=== DATA EXTRACTS ===
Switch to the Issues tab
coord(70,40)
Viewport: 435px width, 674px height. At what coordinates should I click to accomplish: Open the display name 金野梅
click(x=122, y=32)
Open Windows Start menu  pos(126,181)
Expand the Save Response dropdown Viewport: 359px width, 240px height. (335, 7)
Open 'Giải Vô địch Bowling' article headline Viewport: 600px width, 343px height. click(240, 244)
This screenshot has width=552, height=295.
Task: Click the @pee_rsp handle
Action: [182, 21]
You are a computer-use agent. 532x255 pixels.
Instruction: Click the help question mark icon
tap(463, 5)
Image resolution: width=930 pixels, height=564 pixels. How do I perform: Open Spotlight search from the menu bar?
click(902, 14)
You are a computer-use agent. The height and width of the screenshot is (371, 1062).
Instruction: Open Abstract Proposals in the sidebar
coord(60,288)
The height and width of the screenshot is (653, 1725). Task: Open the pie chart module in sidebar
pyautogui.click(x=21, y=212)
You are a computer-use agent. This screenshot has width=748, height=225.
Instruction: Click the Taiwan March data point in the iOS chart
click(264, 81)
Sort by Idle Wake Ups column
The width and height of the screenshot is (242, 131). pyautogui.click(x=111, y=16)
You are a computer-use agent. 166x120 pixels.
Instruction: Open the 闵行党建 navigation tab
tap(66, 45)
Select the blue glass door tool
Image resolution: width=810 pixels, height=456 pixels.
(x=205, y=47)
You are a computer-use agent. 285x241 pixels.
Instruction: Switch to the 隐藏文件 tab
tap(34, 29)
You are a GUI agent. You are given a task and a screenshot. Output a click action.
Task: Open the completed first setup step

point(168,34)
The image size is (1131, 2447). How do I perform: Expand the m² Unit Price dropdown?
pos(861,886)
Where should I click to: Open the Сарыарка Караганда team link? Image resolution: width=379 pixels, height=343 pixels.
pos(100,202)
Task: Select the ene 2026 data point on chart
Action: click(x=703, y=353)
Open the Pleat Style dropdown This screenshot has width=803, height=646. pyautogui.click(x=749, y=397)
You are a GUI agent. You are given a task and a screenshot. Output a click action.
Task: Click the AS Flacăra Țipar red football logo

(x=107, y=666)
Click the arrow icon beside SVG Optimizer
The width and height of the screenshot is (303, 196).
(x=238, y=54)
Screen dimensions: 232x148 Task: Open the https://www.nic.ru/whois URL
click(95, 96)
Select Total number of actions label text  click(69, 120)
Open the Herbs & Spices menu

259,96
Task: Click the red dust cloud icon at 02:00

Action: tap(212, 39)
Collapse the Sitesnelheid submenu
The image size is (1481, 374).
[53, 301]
===
Starting from the top of the records and ending at the line that contains "Expand the Save", repeat each line exactly and return only those lines.

-- SOLVED EXERCISE --
Switch to the Issues tab
coord(70,40)
Viewport: 435px width, 674px height. At what coordinates should I click to accomplish: Open the display name 金野梅
click(x=122, y=32)
Open Windows Start menu  pos(126,181)
Expand the Save Response dropdown Viewport: 359px width, 240px height. (335, 7)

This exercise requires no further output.